The PGA Tour is the dream, right? This golfer still feels drawn to his Scotland home

OBAN, Scotland — You are born into a world surrounded by wonder, walking out the back door of the greenskeeper’s house, your home, to look up at the mountainous 12th fairway hoping someday to make that climb. You go into town peering at the horseshoe-shaped Oban Bay protected by the mounds of the island of Kerrera, just shy of the Isle of Mull. Awe is your norm. Beauty is your base. So no matter how far you rise, how much your gift takes you to each corner of the world and provides you with a lavish lifestyle and mind-boggling opportunities, it just doesn’t quite feel right. You crave normal. Your normal.

You win tournaments in Cyprus and Italy. You play in a Ryder Cup. You make the PGA Tour. The great game takes you places, and it feels appropriate to commit to your future by moving to Florida. There comes a point in many lives when you have to choose whether home is who you are or home is what propels you to your potential.

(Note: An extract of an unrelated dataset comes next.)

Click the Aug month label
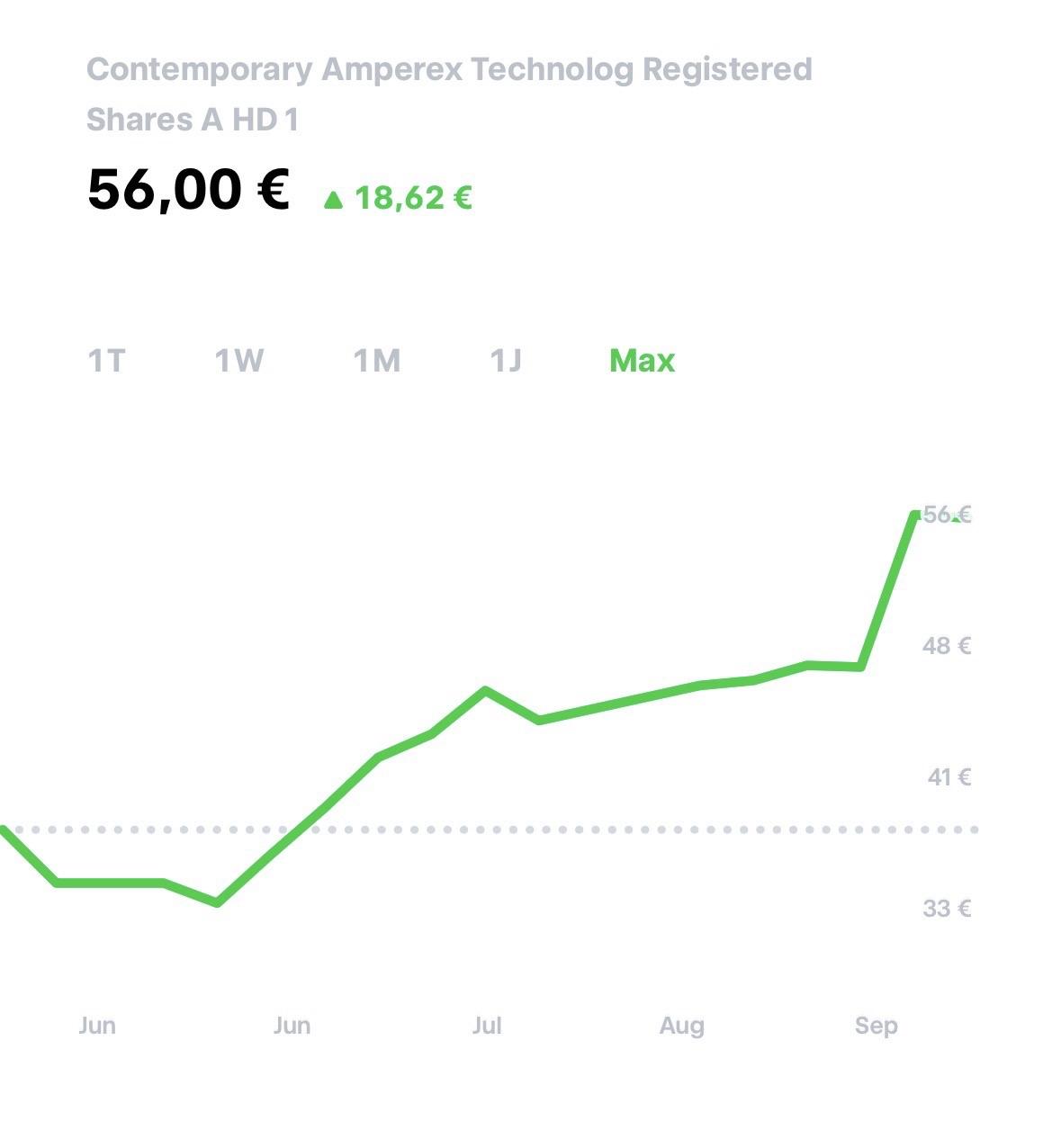coord(681,1026)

You contend for a PGA Championship. Two weeks later you win your first PGA Tour event. Your life is becoming everything you dreamed.

But you aren’t happy.

You long for the Glencruitten Golf Club clubhouse, the cozy little one-story shack in Oban where a reporter can walk in to find eight men leaning back in a semicircle of chairs, pints in hand at noon on a Tuesday, looking up with a smirk as they’re asked if they know Bob Macintyre.


“Bob who?” a white-haired man asks with a straight face.

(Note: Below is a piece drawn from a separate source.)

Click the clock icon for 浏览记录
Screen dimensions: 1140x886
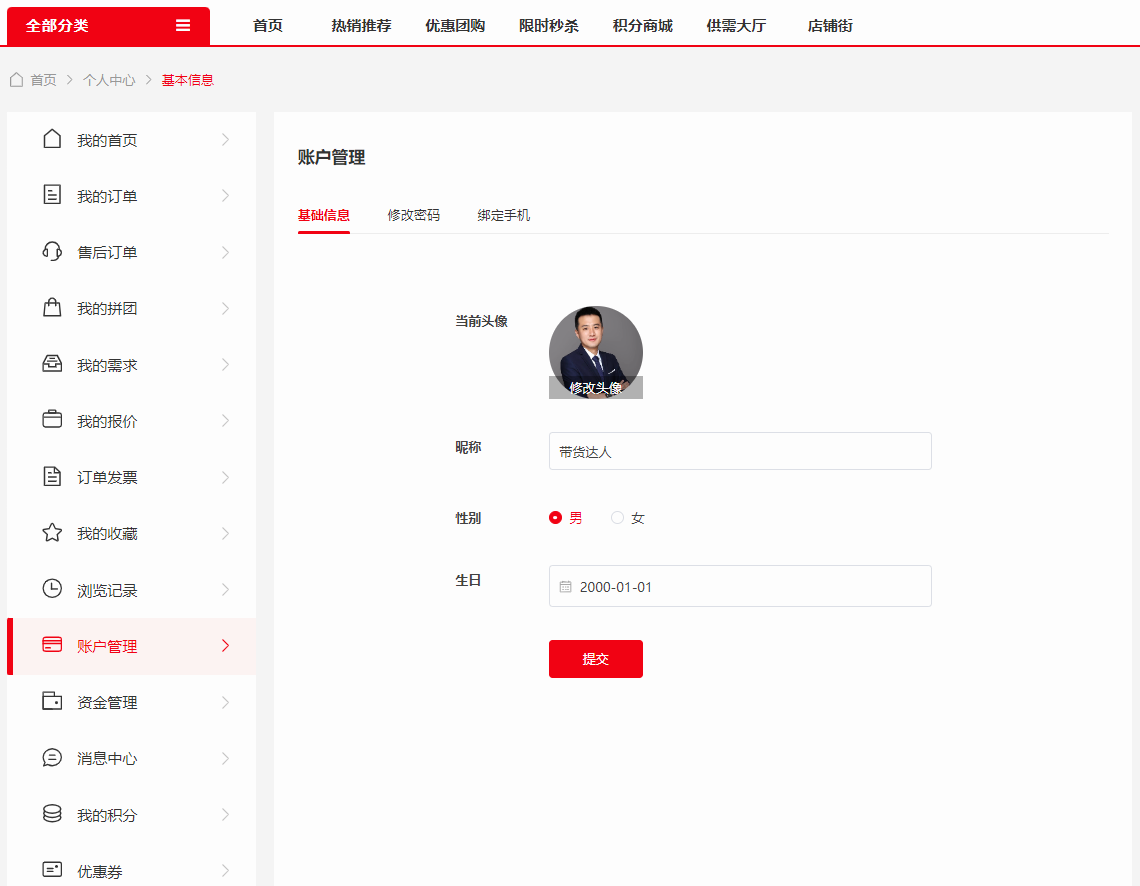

Bob Macintyre. The pride of Scottish golf. The 27-year-old lefty developing into one of the better golfers in the world.

“Who’s he?” the man asks again.

Neil Armour maintains the stare until he pulls up his phone which already has a photo of the boyish, soft-featured Macintyre in a sleek, well-tailored suit sitting in the Royal Box at Wimbledon the day before. They’re passing the phone around chuckling the way dear friends and family really do when humbling a member of the tribe who’s made it big. Yes, they know Macintyre all too well. These are the men who watched Bob, Dougie the greenskeeper’s son, grow up at Glencruitten. They watched him learn the game “as a wee lad” playing Glencruitten’s back four holes on the other side of the road on a constant loop until Dougie felt he was ready for the rest. They saw him hit a hole-in-one by age 12 and win the local junior tournament four years in a row. They drove him to tournaments and some helped out financially when it was necessary. They play shinty with him at Oban Celtic and clamor for his mother Carol’s scones.

“Aye, he’s a great boy,” Neil MacDougall says. “Well grounded. Nice young lad.”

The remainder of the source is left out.